Navigating Chaos

 
 
 

The focus article (click: The Forces Of Chance) recounts an example of that capricious, unknowable, yet all-powerful force known as chance – the way a casual tourist visit to Kyoto led to the eventual sparing of that city from its incineration almost twenty years later in August 1945, or the way a momentary cloud clearing led to the destruction of Nagasaki a few days later (sparing “lucky Kokura”). As Melville wrote, “chance . . . has the last featuring blow at events.”

There seems to be an ongoing hubristic notion of man’s ability to tame, even domesticate, this world of contingency and probability. Perhaps impossible, it is submitted, in that we produce too many models that are often wrong and rarely useful. When we try to explain our social world, we foolishly ignore the flukes.
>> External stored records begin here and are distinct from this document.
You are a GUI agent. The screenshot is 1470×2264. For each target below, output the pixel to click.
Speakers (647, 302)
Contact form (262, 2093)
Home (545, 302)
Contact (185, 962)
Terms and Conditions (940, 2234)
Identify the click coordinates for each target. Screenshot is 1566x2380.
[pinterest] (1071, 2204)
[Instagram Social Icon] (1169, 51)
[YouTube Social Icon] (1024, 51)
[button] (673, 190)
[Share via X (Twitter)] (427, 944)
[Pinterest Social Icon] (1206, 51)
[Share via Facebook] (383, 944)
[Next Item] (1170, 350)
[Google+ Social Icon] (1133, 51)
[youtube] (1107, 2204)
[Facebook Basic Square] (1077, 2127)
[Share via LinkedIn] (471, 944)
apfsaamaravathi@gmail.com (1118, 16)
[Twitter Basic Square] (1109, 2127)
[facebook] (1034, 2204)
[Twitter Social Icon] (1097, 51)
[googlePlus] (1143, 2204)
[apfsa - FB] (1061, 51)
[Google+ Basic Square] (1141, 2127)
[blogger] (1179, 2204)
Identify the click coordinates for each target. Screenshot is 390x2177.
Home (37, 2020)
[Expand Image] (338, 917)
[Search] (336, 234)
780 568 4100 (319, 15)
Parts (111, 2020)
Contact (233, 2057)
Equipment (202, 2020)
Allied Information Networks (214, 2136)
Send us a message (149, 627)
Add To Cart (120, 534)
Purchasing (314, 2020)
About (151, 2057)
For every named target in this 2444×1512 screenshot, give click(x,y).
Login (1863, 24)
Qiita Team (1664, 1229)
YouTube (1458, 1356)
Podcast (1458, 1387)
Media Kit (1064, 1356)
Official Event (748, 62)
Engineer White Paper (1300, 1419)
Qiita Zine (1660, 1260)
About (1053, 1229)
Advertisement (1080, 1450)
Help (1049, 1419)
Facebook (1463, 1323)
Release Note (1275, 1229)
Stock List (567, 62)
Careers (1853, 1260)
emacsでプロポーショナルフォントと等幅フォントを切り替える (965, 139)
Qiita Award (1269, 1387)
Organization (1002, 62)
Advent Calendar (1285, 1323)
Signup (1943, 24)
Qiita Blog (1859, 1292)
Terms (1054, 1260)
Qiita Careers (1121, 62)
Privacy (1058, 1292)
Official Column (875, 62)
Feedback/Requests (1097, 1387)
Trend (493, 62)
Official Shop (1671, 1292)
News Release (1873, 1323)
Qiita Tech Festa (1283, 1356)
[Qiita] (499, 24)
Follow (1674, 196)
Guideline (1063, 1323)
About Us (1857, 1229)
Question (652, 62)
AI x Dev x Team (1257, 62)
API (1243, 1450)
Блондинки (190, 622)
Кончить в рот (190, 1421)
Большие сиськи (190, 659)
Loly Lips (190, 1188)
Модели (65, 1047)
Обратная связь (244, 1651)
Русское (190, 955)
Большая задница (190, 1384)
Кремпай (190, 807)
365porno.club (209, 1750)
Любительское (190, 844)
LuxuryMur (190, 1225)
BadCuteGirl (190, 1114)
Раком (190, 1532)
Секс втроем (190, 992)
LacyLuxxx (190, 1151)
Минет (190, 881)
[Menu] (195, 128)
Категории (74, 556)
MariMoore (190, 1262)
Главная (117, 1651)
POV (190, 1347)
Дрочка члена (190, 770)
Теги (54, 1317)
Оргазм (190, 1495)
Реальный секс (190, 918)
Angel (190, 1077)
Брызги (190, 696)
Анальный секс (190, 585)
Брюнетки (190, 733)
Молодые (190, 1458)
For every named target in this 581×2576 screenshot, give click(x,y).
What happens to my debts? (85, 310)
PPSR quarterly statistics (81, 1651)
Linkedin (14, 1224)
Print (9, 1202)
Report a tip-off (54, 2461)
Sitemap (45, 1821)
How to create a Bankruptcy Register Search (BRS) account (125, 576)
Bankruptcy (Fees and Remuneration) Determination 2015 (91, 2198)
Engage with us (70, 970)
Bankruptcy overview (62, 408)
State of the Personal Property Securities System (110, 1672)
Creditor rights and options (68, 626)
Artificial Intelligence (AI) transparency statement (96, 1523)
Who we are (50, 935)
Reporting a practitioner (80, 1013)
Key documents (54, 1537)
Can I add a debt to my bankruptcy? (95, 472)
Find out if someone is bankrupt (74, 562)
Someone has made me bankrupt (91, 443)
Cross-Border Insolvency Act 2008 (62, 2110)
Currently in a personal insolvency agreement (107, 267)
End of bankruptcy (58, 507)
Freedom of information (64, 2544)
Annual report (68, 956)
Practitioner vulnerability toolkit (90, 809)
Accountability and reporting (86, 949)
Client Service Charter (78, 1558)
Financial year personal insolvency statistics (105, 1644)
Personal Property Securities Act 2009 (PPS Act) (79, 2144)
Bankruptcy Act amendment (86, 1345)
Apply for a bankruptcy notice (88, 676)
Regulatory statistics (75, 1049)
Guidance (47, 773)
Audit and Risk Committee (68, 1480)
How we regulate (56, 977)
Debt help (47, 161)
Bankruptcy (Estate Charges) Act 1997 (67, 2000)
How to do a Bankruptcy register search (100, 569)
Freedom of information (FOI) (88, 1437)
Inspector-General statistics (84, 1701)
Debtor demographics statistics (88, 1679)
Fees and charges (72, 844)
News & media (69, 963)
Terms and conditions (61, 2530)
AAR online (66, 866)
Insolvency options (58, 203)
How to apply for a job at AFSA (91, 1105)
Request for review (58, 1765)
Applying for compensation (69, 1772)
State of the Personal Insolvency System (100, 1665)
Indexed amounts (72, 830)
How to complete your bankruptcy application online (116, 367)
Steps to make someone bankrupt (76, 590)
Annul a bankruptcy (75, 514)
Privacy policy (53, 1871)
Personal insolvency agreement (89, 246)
Confidence in a predictable future “is the province of charlatans and fools.”

We’d last discussed man’s reach for probabilistic certainty in our MM 11/20/23 Free Will discussion, with the surface appeal of causality, and thus god-like foresight, by simply knowing the positions, direction, and velocity of every particle in Newton’s deterministic universe. Whoops. Confidence in that so-called Laplace predictive model went out with the introduction of quantum mechanics which shifted our world from determinism to indeterminism (cue, again, the charlatan quote).

It turns out the world works not in terms of linear equations. Maybe go back to eighth grade algebra and recall the impossibility of solving for three unknowns with only two simultaneous equations. Add to that the virtual impossibility of even ascertaining the value of any so-called constant (thereby making it a virtual unknown) and, with it, the collapse of any simplistic linear world certainty. As such, any of those would-be linear regression models – whether applied to the weather, molecular, pandemic, or the social world – are woefully deficient, misleading.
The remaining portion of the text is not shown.